Inés volvió a reflexionar.
– Hay más gente en mi nivel en la ciudad.
– ¿Qué nivel?
– ¡Más alto que en el pueblo! – respondió Inés con irritación, ya que su madre le miraba con ternura, como si fuera una niña que a puntas de llorar. – No me siento sola allá, aunque al principio tampoco fue fácil.
– ¿En serio? ¿Fue duro?
– Seguro. Dicen que puedes sacar a una persona del pueblo, pero no al pueblo de la persona. Es cierto que llevaba el estigma de todo eso al principio. No me gané mucha simpatía en un inicio.
– ¿Te dolía?
– Claro que sí. Pero aprendí a vivir y comportarme diferente. Ahora no hay nada en mí que puedan criticar.
– ¿Y por eso ahora lo criticas todo?
– ¿De verdad crees que es soberbia?
– Sí. Y problemas de autoestima. Presumes de lo que sabes y olvidas el vasto mundo de cosas que aún no comprendes. Mira por encima del hombro a los locales como si fueran ganado, no personas vivas. Entiendo que no leen libros de historia, no les interesa la política, no van a la ópera. Pero dime, ¿qué nivel de conocimiento necesitan en un pueblo? ¿Quién les ha enseñado? A propósito, tú tampoco te has desembarazado del todo de tus hábitos de pueblo.

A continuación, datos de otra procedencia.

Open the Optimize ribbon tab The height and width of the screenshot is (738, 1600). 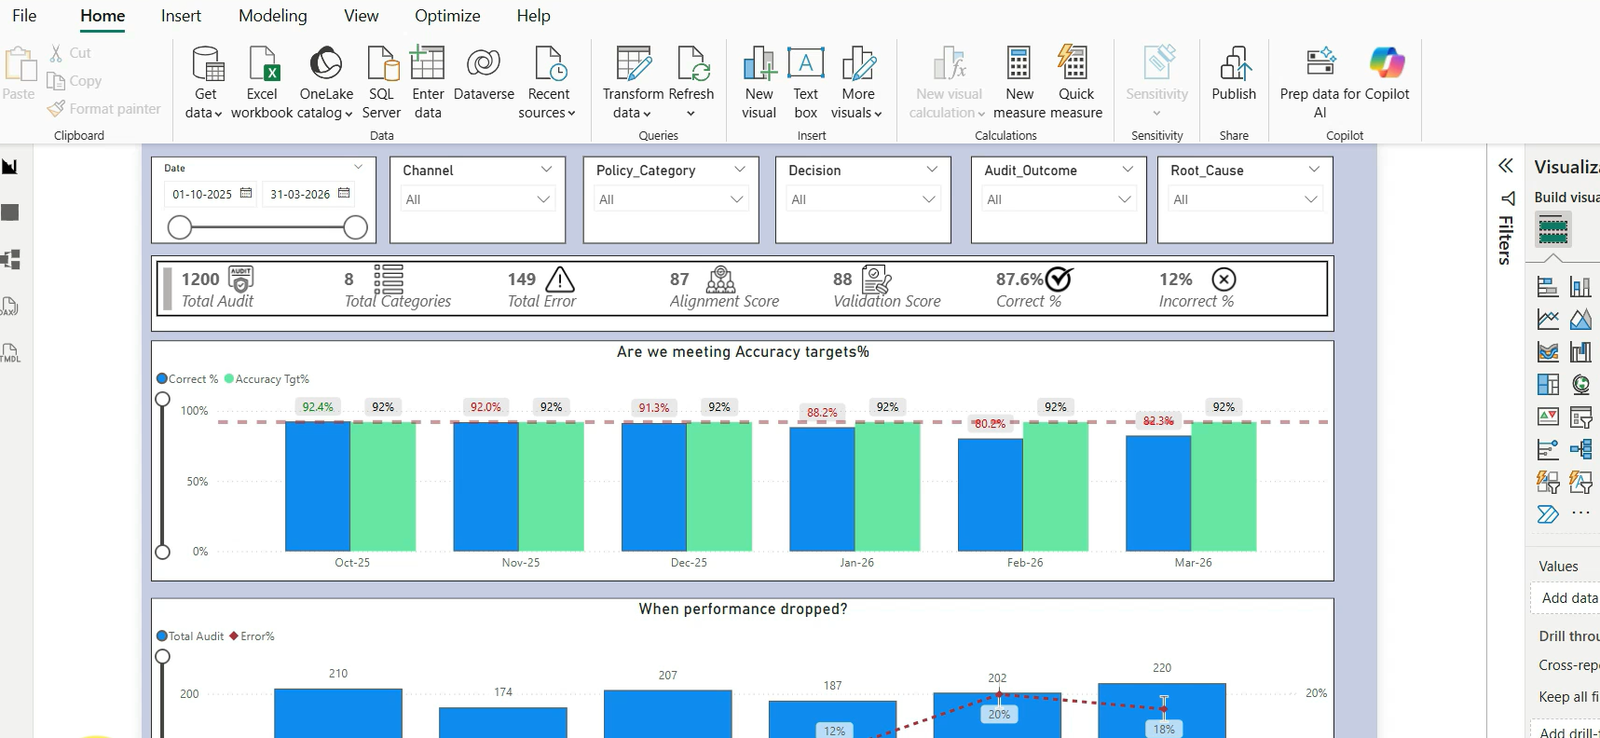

– ¡Para nada! – protestó Inés.
– ¡No he oído a ninguna persona culta usar tanto la palabra “francamente”, y tú ya la has usado tres veces! – señaló astutamente su madre.
– Pero si yo…
– ¿Te incomoda quizás? No critiques a los demás, habla de ti, porque te envié a la universidad a estudiar. Piensa en ellos, en todos aquellos a los que ves desde arriba. En dos años de universidad y tiempo en el instituto, viviendo con tu tía, es encomiable que sepas algo de idiomas, literatura, historia. ¡Sigue adelante! Pero ellos saben cómo cultivar la tierra, cuándo plantar cada cosa. Que hierbas usar para curar dolencias sin antibióticos. ¿Tú sabes todo eso?
Inés dudó.
– No lo sé porque no lo aprendí – trató de justificarse.
– Podrías haberlo aprendido mientras vivías aquí antes de ir al colegio, pero ese conocimiento se te escapó. Ahora juzgas a otros por tener horizontes limitados – rió María Dolores. – Piénsalo.
Inés guardó silencio. Que te juzgue tu madre duele. ¿Y por qué no? ¿Porque nunca pudo amar el huerto o lavar montones de platos, o las correspondientes gatas parideras o las primitivas mantis en la hierba alta?
– Podrías decir que no para eso te crió tu madre, pero eso también sería debatible.
Un instante se cruzó por su mente la idea de ofrecer clases extras para mejorar la educación de estos pueblerinos o al menos sus hijos. Pero descartó la idea de inmediato. Difícil que hallaran tiempo para ello entre tanto trabajo en el campo. No valdría la pena.
Inés dejó de reñir con su madre sobre la vida en el pueblo y sus habitantes. Al parecer, mamá tampoco había evolucionado mucho. Años de vida rural dejaron una marca en su mente. ¡Nunca lo entendería!
Simplemente debía sobrevivir al verano, y al siguiente tomaría regal del destino, trabajando en la ciudad o mejor casándose, para que ya no la obligaran a volver a casa.